Collectors avidly seek Adirondack style, be it in the form of an antler chandelier or log furniture with the bark still on the logs, to convey a certain mood. “It’s almost like bringing a piece of nature inside,” Blanchard said. “It gives people of a sense of relaxation. The same family at home in Connecticut or back in New York City would have very formal mahogany furniture that’s inlaid, but when they come to the Adirondacks, they want a piece of Old Hickory that looks like it was made from the trees out back.”

The loosely used term, Adirondack style, may have originated with camps in the Adirondack lakes region, but its popularity has spread to other lakes and mountain areas from New York to New Hampshire and beyond. It’s a style that works well in many informal homes.

Among rustic furniture makers, perhaps none is as well known as Old Hickory, which began with a father and son selling hickory rockers and chairs in Martinsville, Indiana, in the 1890s. They grew their business and gained such a loyal following that their furniture went to many of the Adirondack camps and resorts and even ended up in Yellowstone’s Old Faithful Inn. Sturdy Old Hickory dining chairs sent to the national park’s inn in 1904 are still in use there today.
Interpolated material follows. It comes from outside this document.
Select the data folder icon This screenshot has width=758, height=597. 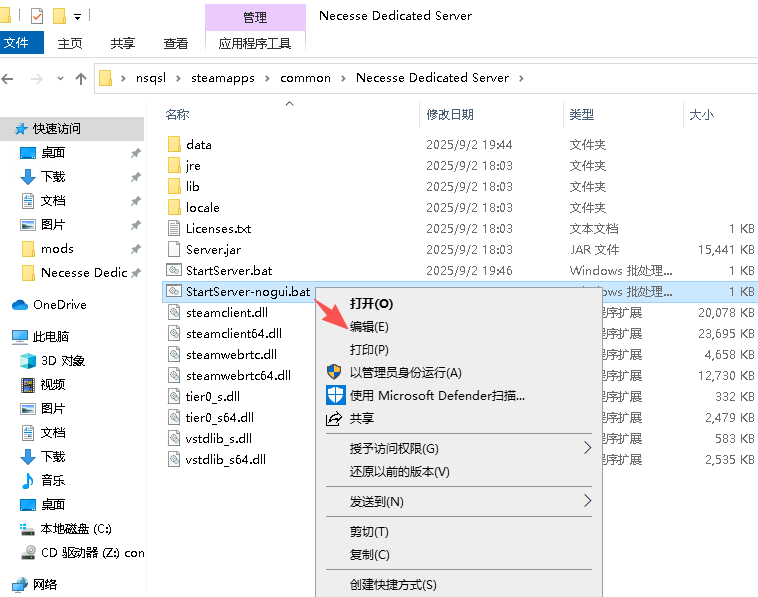pos(174,144)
Many contemporary custom furniture makers are also specializing in rustic pieces, including Barney Bellinger, Randy Holden, Doug Nordberg, and Ralph Kylloe, who gets the lion’s share of the credit for introducing the Adirondack and rustic style to a mass audience thanks to his 20 coffee table books on rustic design.

Adirondack
A custom-made Lake George cabinet by Randy Holdens sold for $33,000 at Blanchard’s Auction Service in August 2014. Photo courtesy of Blanchard’s Auction Service and LiveAuctioneers

The top price for rustic furniture on LiveAuctioneers’ online price database is a Lake George cabinet custom made by Holden and epitomizing the elegant twisted rustic furniture for which he is best known. Made in 2006, the cabinet that brought $33,000 eight years later at Blanchard’s. It is pictured in Kylloe’s Cabins book. “Many small pieces of manzanita root make up the textured surfaces,” Holden was quoted as saying in the cabinet’s auction-catalog description. The shelves, doors and top are bird’s-eye maple, while birchbark blankets the sides and interior.
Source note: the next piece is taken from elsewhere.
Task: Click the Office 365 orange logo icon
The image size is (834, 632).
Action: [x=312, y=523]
George Wilson’s furniture is also desirable to Adirondack camp collectors. A circa-910 Adirondack mosaic wall shelf by Wilson from a camp on Twitchell Lake in the southern Adirondacks brought $21,000 at Blanchard’s in August 2017. Wilson was known for his twig mosaic work, a type of American folk art made with round or half-round twigs secured to a flat base.

Adirondack
This George Wilson Adirondack mosaic wall shelf brought $21,000 at Blanchard’s Auction Service in August 2017. Photo courtesy of Blanchard’s Auction Service and LiveAuctioneers

“The best advice for those just starting out, so they don’t make too many mistakes, is to visit one of the only shows for Adirondack rustic furniture at the Adirondack Museum [now called Adirondack Experience],” Blanchard said. Every September, the museum hosts its annual Adirondack show  featuring contemporary makers and dealers in antique/vintage rustic furniture. “It’s a great place to meet people, talk and see things. All the artisans are there.”